U.S. 10-year Treasury yields push toward 5% as the Iran war energy shock drives inflation to its highest level in nearly three years, putting Bitcoin at a crossroads between risk-off pressure and sovereign debt stress.

10-Year Treasury Yields Tag 5% As Iran Energy Shock Reignites Inflation

U.S. government bond investors are back on edge. The 10-year Treasury yield is pushing toward 5% this cycle, as surging energy costs tied to the Iran conflict feed directly into inflation expectations and keep the Federal Reserve pinned between two uncomfortable options.

An Energy Shock Driving Prices Higher

The catalyst is hard to ignore. The closure of the Strait of Hormuz, through which around 20% of the world's oil trade passes, and attacks on energy infrastructure in Iran and several Gulf Cooperation Council countries led to a large disruption in global oil supplies. That disruption has now worked its way into official data. The consumer price index climbed 0.6% in April on a seasonally adjusted basis, bringing the 12-month inflation rate to 3.8%, the Bureau of Labor Statistics reported Tuesday. Annual inflation is now advancing at its hottest clip in nearly three years.

Energy prices rose 3.8% in April amid the Iran war's disruption of Middle Eastern oil supplies, with prices up 17.9% in the last year. The pressure is not confined to the pump, either. Prices are heating up in a variety of areas, beyond just those directly hit by the energy supply crunch. Wages for rank-and-file employees increased 3.6% over the same period, but worker pay still fell 0.2% in real terms, the first year-over-year drop since 2023.
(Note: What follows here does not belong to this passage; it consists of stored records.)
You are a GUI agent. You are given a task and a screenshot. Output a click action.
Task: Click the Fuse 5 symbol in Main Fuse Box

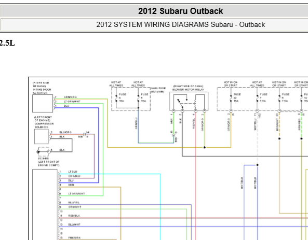coord(138,97)
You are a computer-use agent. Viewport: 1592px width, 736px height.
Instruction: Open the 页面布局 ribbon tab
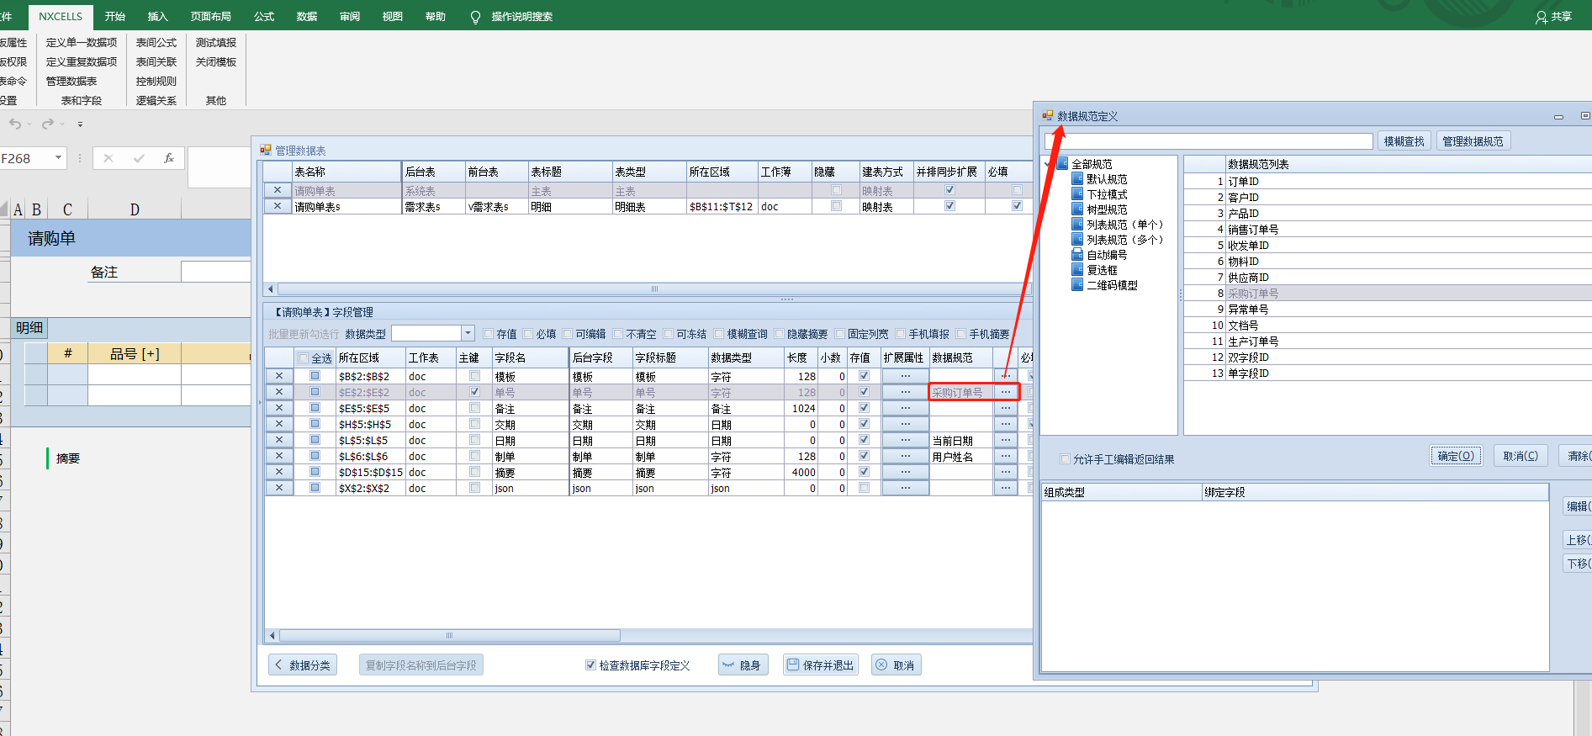(x=210, y=17)
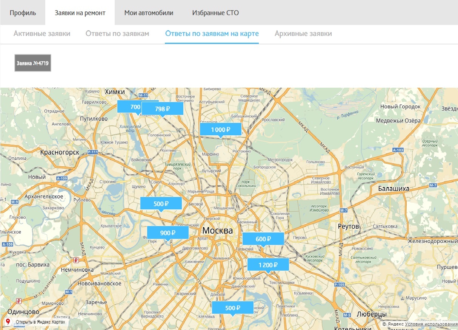Open map in Яндекс.Картах link

(40, 322)
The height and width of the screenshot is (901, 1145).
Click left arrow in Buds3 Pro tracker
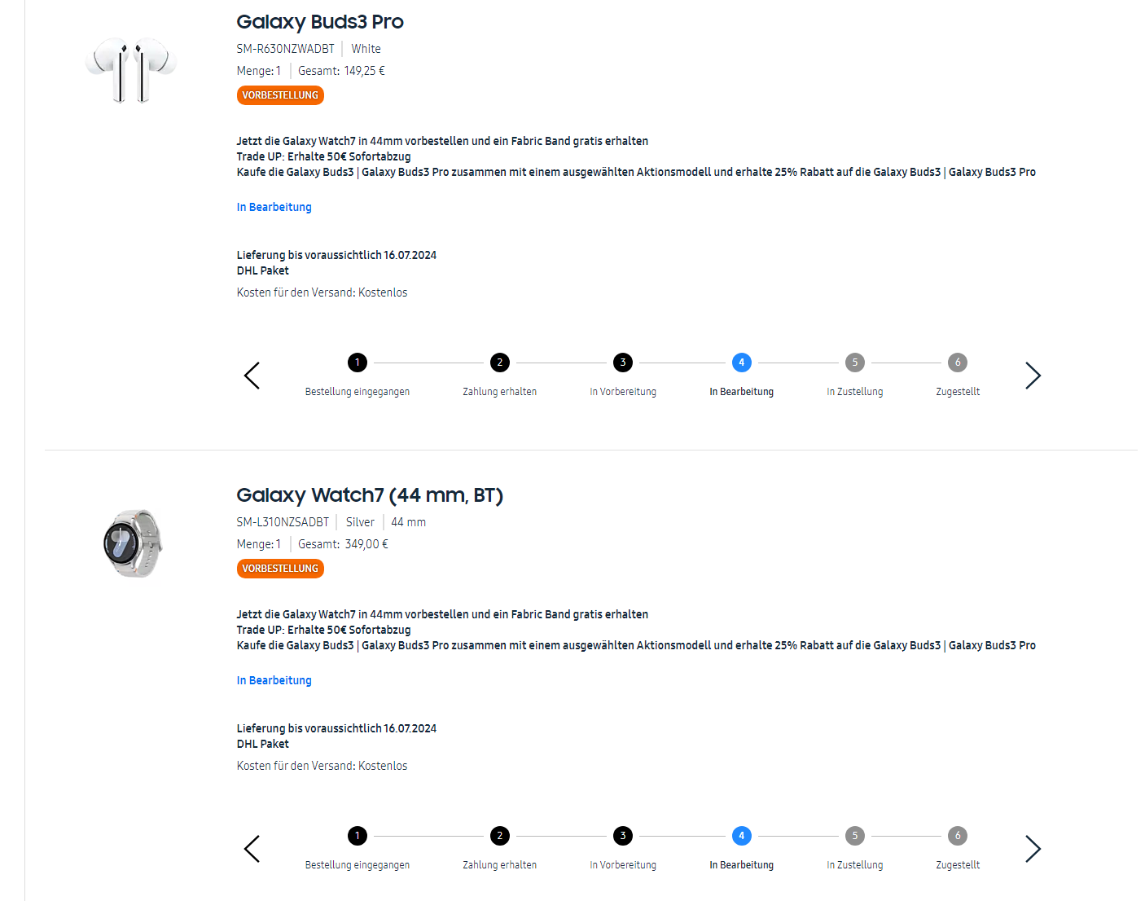point(252,376)
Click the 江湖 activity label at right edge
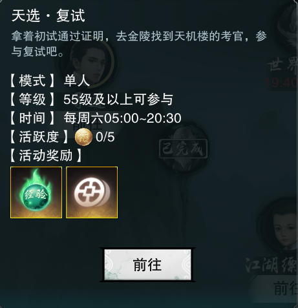The width and height of the screenshot is (298, 308). tap(272, 265)
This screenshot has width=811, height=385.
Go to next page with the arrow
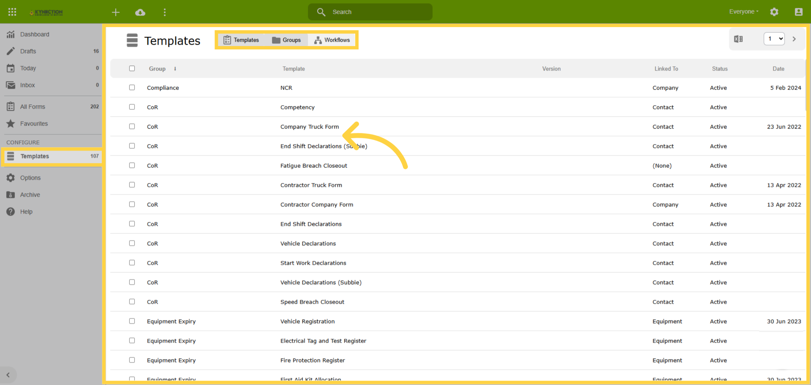(794, 39)
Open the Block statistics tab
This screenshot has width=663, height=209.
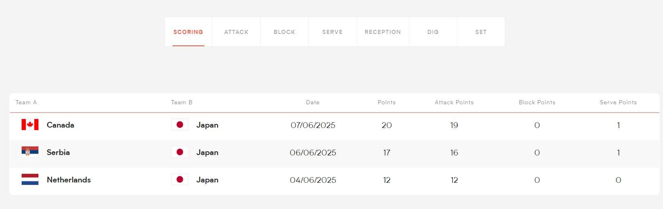(x=284, y=32)
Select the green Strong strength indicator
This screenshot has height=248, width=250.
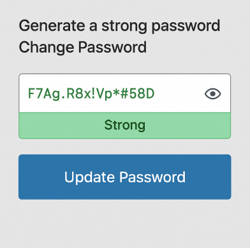[x=125, y=125]
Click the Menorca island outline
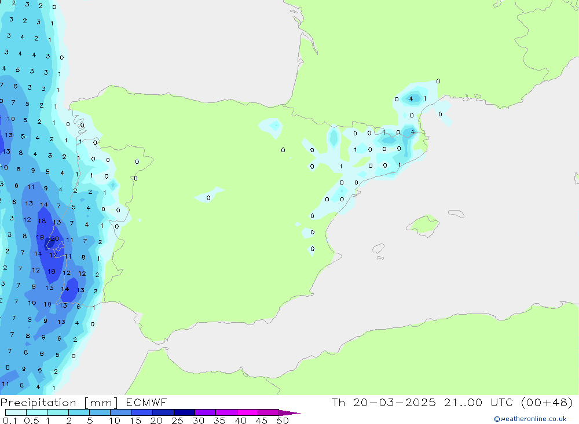The height and width of the screenshot is (424, 579). 457,213
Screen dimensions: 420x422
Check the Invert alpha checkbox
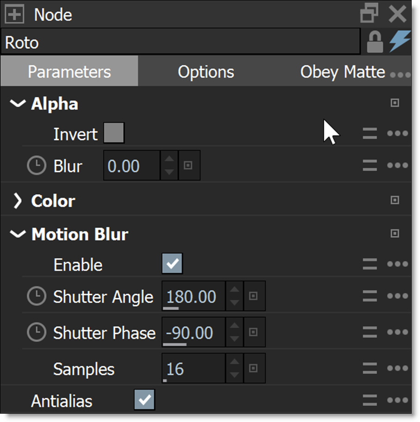114,134
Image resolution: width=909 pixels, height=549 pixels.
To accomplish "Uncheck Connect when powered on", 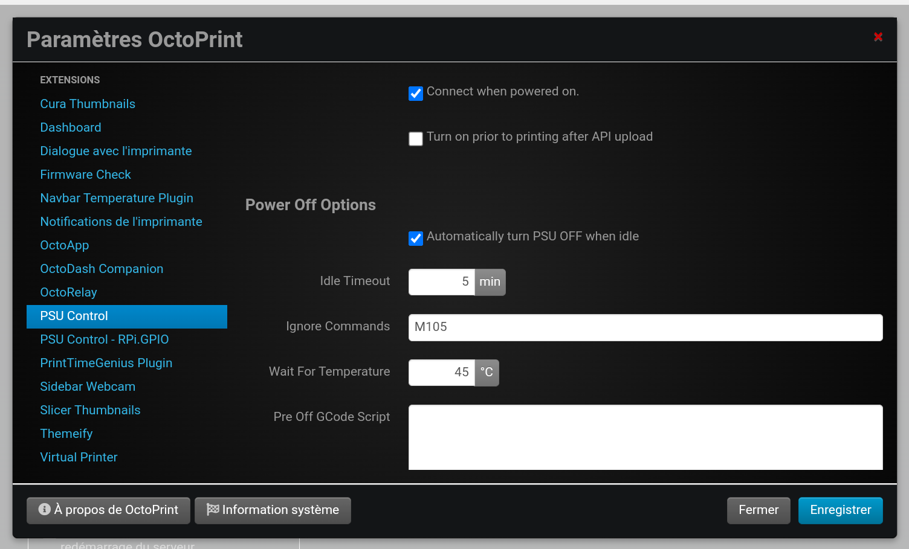I will tap(416, 94).
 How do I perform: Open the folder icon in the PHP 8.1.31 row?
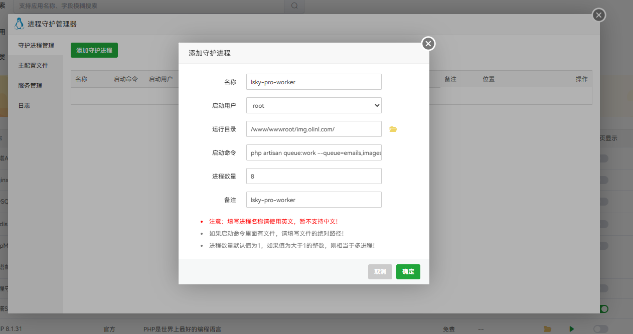click(x=547, y=329)
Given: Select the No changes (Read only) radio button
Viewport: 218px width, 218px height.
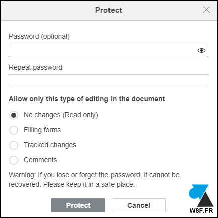Looking at the screenshot, I should pyautogui.click(x=14, y=115).
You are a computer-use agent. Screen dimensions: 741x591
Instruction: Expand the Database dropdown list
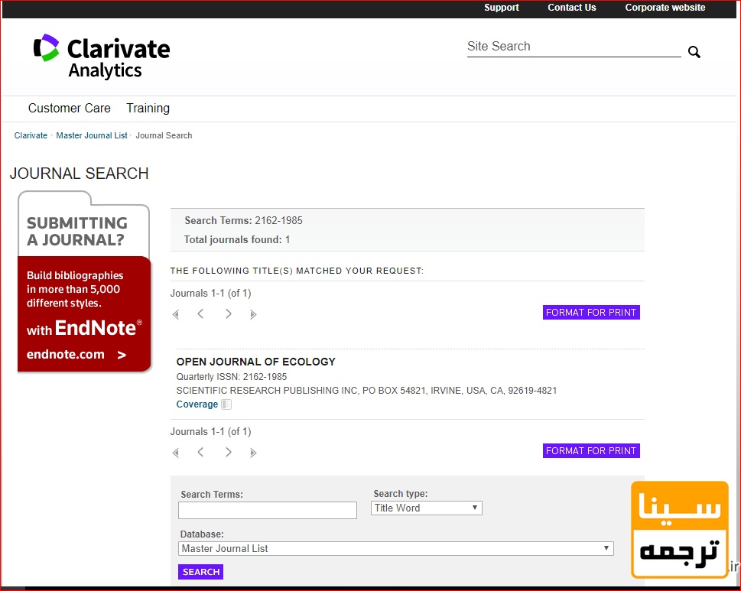(395, 548)
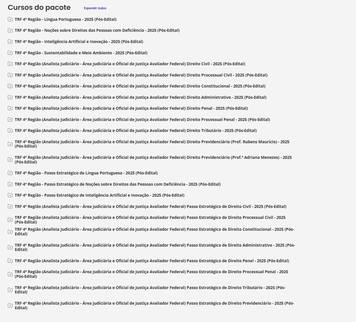Expand the Direito Processual Civil course
356x322 pixels.
[141, 75]
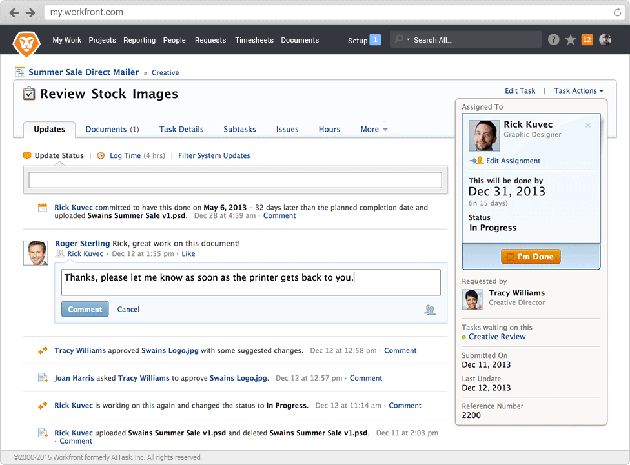Open the help question mark icon
This screenshot has width=630, height=465.
[553, 40]
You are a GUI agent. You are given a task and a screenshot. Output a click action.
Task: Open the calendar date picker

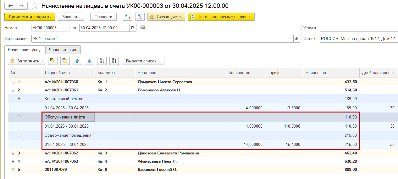point(133,28)
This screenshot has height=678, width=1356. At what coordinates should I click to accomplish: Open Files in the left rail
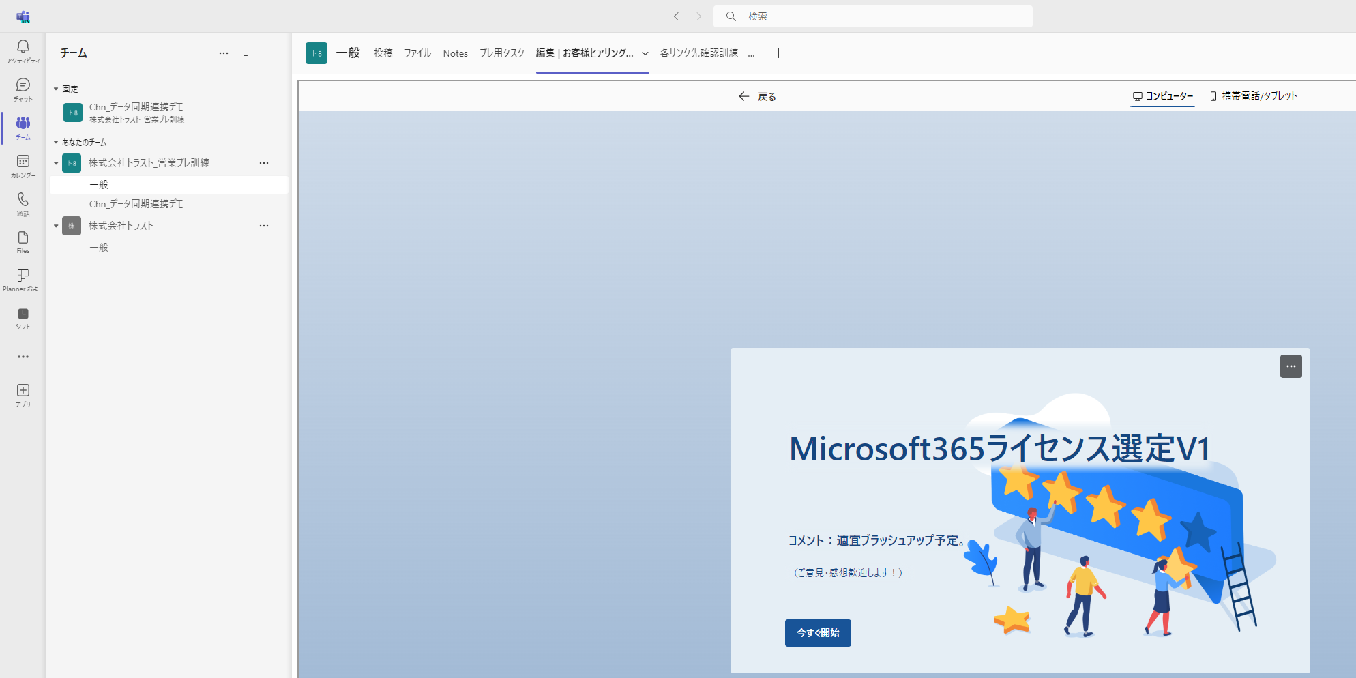[x=23, y=238]
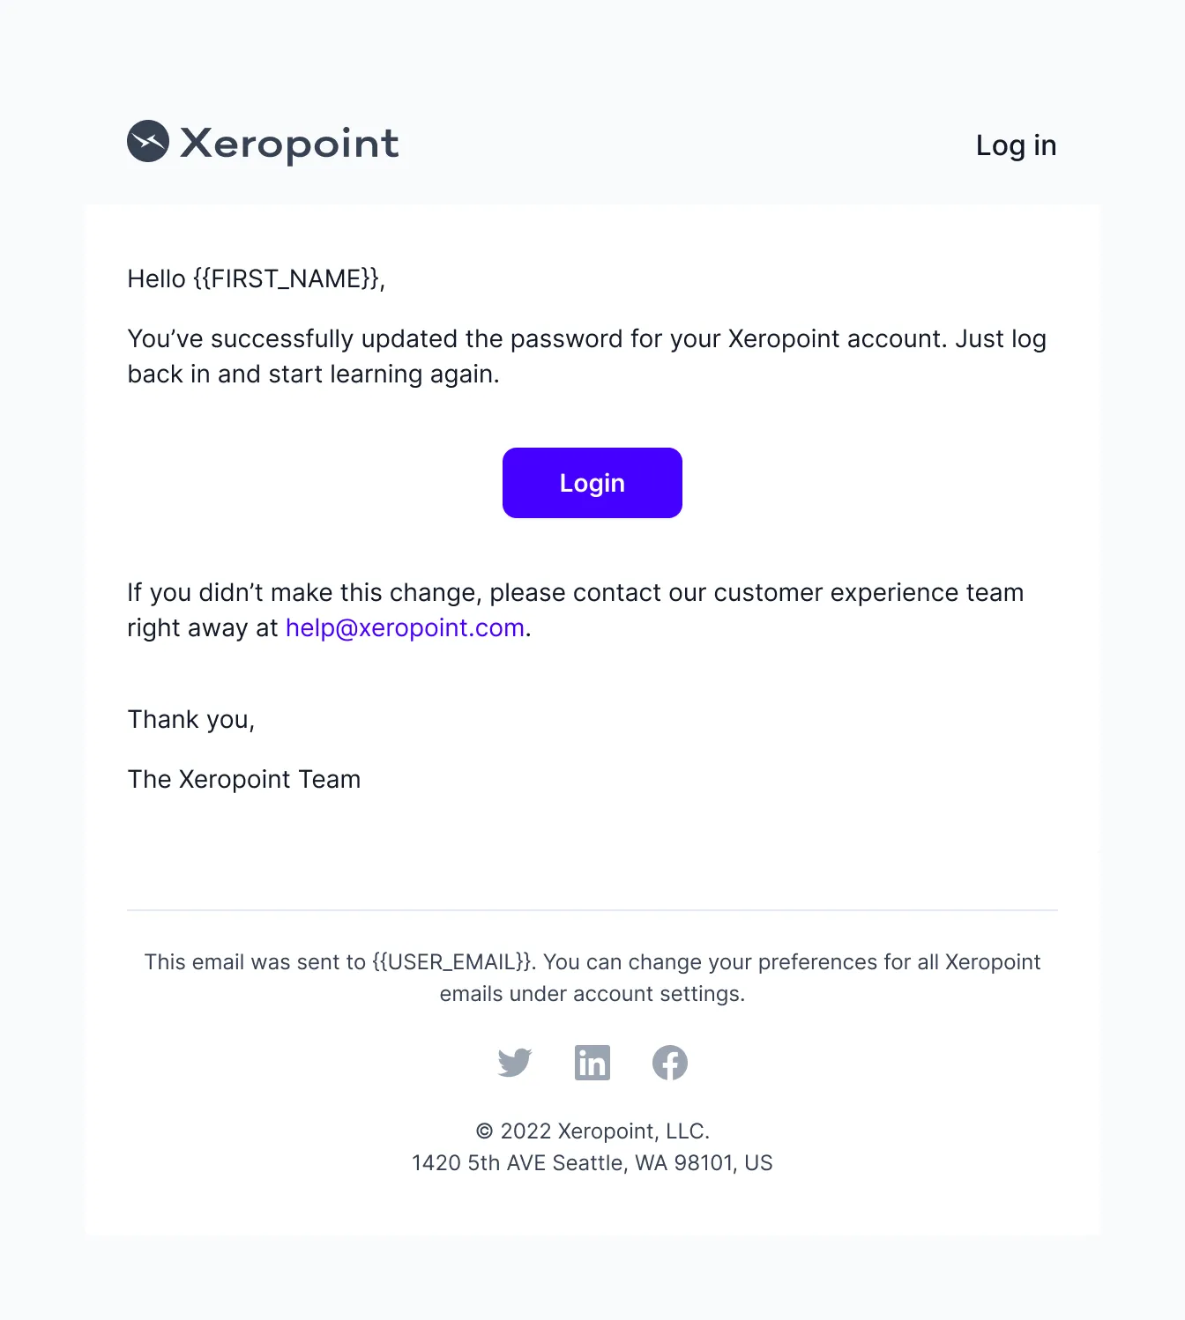
Task: Open the LinkedIn social icon
Action: click(593, 1063)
The Fed's room to maneuver is shrinking. Seema Shah, chief global strategist at Principal Asset Management, said the inflation data has likely pushed a Federal Reserve rate cut until December at the earliest, with risks rising that it will not occur until 2027. Military escalation could lead to higher U.S. defense outlays and larger deficits, putting upward pressure on long-term bond yields, a potential headwind to equity and fixed income assets.

What It Means for $BTC

For $BTC, the setup is genuinely two-sided. Higher real yields historically weigh on risk assets, as the opportunity cost of holding non-yielding assets rises. But the bond market stress playing out right now is precisely the scenario that Bitcoin's original thesis was built around: sovereign debt under pressure, inflation eroding purchasing power, and central banks caught between fighting prices and supporting growth.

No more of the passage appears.